Given the powerful effects of fentanyl, pharmaceutical and chemical companies began to experiment with fentanyl in wildly different settings than medicine, including wild animal immobilization and anti-terrorism efforts. Some of the fentanyl analogs developed in 1974 include sufentanil, five to 10 times stronger than fentanyl and 500 times stronger than morphine; and carfentanil, “approximately 10,000 times that of morphine and 100 times that of fentanyl” and “intended for large-animal use only as its extreme potency makes it inappropriate for use in humans.” [7]

Around the same time, Johnson & Johnson — which had absorbed Janssen — was contacted by the Azar Company to develop fentanyl as a pain management tool. The result was the transdermal patch Duragesic, which brought new levels of relief for sufferers of chronic pain and individuals who had undergone invasive and traumatic surgeries: “Duragesic proved to be one of the most successful analgesic pharmaceutical products ever developed, with sales in 2004 (its last year of patent life) exceeding $2.4 billion,” according to “The Wondrous Story of Anesthesia.” [6]

Throughout the 1980s, companies began to produce a number of different fentanyl-related medications, from child-friendly Oralet lollipops to nasal sprays to sublingual tablets — but the drug’s power has raised concerns over the years as well, according to “The Fentanyl Story” [5]: Overdoses was first recorded as early as 1972, shortly after its approval, mostly through “misuse and illicit uses.” FDA approval of Oralet was “held up for months in 1993 because of concerns about the possibility of unintentional overdoses of fentanyl.” And in a 2006 study by a group of researchers reported in the Journal of Addictive Diseases [8], fentanyl was even detected “in cardiovascular surgery operating room air … like tobacco, second hand opioid exposure can sensitize and change the brain making abuse, dependence and behavioral disorders more likely. Thus environmental exposure and sensitization may be an important risk factor in physician addiction.”

Some of the commercial names for fentanyl include: Sublimaze, Durogesic, Duragesic, Fentanyl citrate, Lazanda, Nasalfent, Subsys and Actiq.
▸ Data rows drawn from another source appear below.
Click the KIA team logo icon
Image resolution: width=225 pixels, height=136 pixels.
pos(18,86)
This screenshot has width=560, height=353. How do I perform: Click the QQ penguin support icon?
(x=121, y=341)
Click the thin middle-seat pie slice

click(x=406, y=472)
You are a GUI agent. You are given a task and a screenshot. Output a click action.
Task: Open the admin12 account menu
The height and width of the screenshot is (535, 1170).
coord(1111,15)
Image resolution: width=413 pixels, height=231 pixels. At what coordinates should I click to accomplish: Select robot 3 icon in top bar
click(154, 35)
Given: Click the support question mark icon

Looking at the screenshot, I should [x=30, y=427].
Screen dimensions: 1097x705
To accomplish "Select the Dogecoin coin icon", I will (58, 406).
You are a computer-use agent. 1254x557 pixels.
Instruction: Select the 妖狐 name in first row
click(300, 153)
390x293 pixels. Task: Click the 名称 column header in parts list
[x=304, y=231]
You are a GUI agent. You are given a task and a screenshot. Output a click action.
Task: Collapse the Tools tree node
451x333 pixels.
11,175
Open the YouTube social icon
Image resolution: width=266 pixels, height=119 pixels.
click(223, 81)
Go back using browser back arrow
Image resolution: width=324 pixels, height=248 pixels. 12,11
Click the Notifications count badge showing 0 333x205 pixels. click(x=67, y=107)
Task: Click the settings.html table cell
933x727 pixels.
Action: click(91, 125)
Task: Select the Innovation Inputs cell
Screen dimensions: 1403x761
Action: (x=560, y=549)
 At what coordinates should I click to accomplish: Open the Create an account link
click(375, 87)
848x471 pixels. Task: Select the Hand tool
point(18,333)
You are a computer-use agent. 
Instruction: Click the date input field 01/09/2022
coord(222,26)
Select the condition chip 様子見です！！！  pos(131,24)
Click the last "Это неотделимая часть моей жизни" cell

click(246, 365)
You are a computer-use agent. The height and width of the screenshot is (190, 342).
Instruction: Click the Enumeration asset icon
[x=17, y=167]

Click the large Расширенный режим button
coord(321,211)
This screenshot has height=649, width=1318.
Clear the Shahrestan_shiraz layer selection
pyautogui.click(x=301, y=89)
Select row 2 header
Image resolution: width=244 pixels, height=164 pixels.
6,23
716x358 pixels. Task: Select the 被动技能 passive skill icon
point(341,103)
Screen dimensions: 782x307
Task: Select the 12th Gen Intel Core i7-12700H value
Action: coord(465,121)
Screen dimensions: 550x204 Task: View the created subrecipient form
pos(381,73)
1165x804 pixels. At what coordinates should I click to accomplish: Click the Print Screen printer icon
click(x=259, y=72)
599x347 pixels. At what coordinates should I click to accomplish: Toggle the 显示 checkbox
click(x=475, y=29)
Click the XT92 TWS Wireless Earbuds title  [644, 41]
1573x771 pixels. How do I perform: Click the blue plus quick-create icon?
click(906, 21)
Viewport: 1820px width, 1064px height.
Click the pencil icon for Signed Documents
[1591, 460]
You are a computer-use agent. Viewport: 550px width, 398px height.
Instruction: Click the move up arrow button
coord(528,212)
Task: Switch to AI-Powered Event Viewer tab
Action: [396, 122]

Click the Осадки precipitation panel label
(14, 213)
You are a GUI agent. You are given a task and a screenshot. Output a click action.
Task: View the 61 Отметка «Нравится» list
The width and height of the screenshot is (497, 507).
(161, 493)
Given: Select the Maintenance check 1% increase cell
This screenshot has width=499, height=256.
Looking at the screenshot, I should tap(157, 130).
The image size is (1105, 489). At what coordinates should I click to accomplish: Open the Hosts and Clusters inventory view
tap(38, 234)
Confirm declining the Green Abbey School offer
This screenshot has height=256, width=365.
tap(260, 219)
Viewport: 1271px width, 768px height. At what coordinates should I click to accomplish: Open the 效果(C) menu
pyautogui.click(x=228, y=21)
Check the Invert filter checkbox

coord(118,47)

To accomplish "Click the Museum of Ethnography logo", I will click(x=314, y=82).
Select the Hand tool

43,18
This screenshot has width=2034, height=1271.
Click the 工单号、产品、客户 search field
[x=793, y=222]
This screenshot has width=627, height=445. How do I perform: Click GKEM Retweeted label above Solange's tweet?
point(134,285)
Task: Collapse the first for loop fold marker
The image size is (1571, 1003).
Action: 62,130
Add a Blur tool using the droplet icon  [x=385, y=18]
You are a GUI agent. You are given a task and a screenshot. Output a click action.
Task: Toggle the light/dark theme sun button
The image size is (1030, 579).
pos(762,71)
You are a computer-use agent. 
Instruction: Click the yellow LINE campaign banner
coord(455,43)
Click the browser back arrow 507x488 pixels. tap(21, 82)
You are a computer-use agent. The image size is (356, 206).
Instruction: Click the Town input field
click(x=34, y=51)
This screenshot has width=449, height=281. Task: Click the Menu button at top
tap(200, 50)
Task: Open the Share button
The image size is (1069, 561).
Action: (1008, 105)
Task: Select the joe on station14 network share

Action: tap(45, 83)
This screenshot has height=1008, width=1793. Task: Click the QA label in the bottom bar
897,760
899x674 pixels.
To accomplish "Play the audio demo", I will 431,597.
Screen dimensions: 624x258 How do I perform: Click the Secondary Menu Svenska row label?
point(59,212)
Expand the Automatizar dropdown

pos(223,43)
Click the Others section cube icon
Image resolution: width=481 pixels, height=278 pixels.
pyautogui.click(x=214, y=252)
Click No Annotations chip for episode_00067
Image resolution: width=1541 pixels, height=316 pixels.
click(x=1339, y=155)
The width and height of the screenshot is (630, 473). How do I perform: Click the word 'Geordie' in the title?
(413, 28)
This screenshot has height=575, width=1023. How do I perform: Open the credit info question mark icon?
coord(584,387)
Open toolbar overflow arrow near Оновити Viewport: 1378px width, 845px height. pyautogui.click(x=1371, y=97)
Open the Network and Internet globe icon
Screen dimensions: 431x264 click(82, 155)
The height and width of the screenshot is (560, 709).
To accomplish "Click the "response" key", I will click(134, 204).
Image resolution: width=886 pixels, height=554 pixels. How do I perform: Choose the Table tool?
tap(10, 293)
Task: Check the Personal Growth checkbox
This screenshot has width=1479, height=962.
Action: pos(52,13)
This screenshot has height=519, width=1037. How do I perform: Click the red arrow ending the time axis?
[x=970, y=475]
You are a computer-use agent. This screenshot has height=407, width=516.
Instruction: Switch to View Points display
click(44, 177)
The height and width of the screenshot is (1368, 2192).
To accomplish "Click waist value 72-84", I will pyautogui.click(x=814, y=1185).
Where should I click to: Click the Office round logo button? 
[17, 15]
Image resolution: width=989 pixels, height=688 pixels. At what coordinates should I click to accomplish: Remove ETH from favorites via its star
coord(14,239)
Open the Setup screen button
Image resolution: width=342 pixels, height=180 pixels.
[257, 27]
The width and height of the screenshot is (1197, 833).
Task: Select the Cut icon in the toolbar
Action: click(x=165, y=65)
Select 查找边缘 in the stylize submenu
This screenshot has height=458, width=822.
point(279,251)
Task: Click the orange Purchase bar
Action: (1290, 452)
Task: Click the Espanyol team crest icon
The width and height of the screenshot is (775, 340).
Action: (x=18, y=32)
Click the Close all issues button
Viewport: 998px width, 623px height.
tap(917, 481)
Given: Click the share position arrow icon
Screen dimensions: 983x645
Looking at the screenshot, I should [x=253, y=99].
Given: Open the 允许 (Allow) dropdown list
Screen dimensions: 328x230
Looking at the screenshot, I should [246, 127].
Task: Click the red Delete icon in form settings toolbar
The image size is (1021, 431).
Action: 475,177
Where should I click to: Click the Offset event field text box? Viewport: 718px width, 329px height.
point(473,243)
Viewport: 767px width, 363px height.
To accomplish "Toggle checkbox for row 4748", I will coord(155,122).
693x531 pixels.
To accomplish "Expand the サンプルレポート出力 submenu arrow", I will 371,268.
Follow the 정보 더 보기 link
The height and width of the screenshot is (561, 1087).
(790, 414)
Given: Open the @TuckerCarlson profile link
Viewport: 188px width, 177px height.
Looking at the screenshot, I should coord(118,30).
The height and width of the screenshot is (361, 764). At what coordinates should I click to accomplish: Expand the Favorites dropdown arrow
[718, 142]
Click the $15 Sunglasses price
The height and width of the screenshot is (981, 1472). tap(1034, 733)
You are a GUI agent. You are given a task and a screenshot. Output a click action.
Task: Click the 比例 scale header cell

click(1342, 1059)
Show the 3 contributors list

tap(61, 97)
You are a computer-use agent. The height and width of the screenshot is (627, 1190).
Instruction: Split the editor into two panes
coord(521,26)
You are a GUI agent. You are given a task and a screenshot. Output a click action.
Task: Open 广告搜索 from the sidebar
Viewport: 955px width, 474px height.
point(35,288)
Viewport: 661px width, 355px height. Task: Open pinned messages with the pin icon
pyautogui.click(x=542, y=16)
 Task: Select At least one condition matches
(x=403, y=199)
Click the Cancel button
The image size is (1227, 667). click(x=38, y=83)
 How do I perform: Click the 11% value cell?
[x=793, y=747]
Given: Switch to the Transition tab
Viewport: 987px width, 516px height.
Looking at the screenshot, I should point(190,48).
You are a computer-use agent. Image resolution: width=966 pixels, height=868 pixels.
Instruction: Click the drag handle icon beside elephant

On the street, however, it can sometimes be sold as: drop dead, serial killer, Apache, China girl, dance fever, goodfella, jackpot, murder 8, TNT and others.

While fentanyl addiction rates remained relatively low for several decades, however, the federal and state crackdowns on opioid prescriptions caused a seismic shift in the drug trafficking market: As prescription opioids became harder to acquire, more addicts began seeking illegal street drugs like heroin. Drug traffickers, in turn, began to see fentanyl as a cutting agent — a cheap narcotic, easy to manufacture in clandestine labs, that can potentiate heroin, stretch the amount of heroin and saturate the market so that the returns on investment are astronomical.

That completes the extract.